A US team has made an optical fibre that can support laser pulses with a peak power of several megawatts - several hundred times the power handling ability of conventional fibre. The hollow-core photonic band-gap fibre developed by Alexander Gaeta and colleagues at Cornell University and the optics company Corning could prove useful for applications in spectroscopy, biology and medicine where high-power pulses need to be delivered through a fibre (D G Ouzounov et al. 2003 Science 301 1702).
The photonic fibre is made up of a honeycomb silica structure that surrounds a central hollow core. In lab experiments, the US team have shown that a 170 cm long, Xenon-filled fibre can transmit a 75 fs pulse with a peak power of about 5.5 MW. An air-filled version could handle peak powers of up to 2 MW.
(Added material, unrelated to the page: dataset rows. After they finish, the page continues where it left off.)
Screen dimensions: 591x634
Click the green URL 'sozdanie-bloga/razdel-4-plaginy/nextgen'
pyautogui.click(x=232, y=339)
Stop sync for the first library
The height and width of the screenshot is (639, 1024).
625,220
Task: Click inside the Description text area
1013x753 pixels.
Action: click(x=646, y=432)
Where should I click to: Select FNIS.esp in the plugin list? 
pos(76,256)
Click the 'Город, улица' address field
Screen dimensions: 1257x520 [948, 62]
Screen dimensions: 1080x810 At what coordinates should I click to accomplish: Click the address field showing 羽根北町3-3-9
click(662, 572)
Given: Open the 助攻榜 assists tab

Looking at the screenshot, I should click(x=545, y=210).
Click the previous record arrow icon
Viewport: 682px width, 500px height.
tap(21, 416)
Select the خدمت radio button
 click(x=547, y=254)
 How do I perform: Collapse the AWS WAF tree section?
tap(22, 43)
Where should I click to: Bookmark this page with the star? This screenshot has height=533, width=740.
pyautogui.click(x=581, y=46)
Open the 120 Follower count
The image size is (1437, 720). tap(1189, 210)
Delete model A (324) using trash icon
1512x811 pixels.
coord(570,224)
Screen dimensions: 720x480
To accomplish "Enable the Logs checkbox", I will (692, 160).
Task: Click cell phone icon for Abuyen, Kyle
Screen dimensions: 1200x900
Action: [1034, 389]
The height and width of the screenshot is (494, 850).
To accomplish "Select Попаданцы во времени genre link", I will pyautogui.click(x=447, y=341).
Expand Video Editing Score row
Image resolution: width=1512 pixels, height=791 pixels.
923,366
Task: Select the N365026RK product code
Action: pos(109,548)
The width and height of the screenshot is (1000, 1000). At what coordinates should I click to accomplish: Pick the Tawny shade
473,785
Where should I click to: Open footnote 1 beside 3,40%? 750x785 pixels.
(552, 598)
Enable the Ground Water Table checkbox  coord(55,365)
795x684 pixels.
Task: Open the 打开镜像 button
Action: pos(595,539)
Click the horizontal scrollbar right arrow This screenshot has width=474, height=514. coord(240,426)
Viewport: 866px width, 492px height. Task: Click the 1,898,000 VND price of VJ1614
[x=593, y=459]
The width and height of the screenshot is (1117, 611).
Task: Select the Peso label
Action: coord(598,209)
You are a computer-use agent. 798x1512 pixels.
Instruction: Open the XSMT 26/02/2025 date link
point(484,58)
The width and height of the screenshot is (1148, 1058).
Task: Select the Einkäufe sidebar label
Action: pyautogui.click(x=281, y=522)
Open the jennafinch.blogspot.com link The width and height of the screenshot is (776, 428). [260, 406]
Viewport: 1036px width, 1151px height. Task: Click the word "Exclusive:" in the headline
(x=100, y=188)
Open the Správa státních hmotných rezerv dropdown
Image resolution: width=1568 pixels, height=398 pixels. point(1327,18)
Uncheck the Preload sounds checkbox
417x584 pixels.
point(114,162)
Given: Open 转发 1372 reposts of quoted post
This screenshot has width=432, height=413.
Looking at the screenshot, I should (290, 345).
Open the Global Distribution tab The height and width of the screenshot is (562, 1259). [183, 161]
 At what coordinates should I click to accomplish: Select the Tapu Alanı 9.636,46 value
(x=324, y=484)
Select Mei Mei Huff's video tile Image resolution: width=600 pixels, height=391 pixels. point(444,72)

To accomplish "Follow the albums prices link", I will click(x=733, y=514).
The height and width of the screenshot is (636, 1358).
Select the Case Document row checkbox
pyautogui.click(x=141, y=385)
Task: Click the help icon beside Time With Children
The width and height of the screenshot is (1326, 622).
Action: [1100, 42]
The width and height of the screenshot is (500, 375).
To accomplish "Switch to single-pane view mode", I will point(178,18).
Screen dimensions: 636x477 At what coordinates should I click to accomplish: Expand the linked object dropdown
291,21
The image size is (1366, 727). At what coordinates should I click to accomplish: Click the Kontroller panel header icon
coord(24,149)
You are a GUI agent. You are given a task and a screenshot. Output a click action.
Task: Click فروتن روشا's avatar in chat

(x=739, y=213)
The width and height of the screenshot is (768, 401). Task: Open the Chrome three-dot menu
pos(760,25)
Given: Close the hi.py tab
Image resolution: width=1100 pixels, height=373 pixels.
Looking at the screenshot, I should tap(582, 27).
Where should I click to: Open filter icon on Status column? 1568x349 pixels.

The key to the fibre’s astonishing power handling is a dramatically reduced optical nonlinearity of just 3.02×10-19 cm2/W – three orders of magnitude smaller than normal fibre made of solid silica glass. In standard fibres, optical nonlinearities such as Raman scattering limit transmission to pulses with just a few nanojoules of energy. In contrast, the honeycombed structure of the Cornell-Corning fibre can support microjoule pulses.
“Because the dispersion of photonic bad-gap fibres is comparable to that of conventional single-mode fibres and the nonlinearity is 1000 times smaller, we expect that they can support solitons with peak powers that are about 1000 times those that can be supported by conventional single-mode fibre,” say Gaeta and co-workers. And by injecting a gas such as xenon, which does not have a Raman component, into the fibre core, it should be possible to maintain these high powers and intensities over distances exceeding 200 m.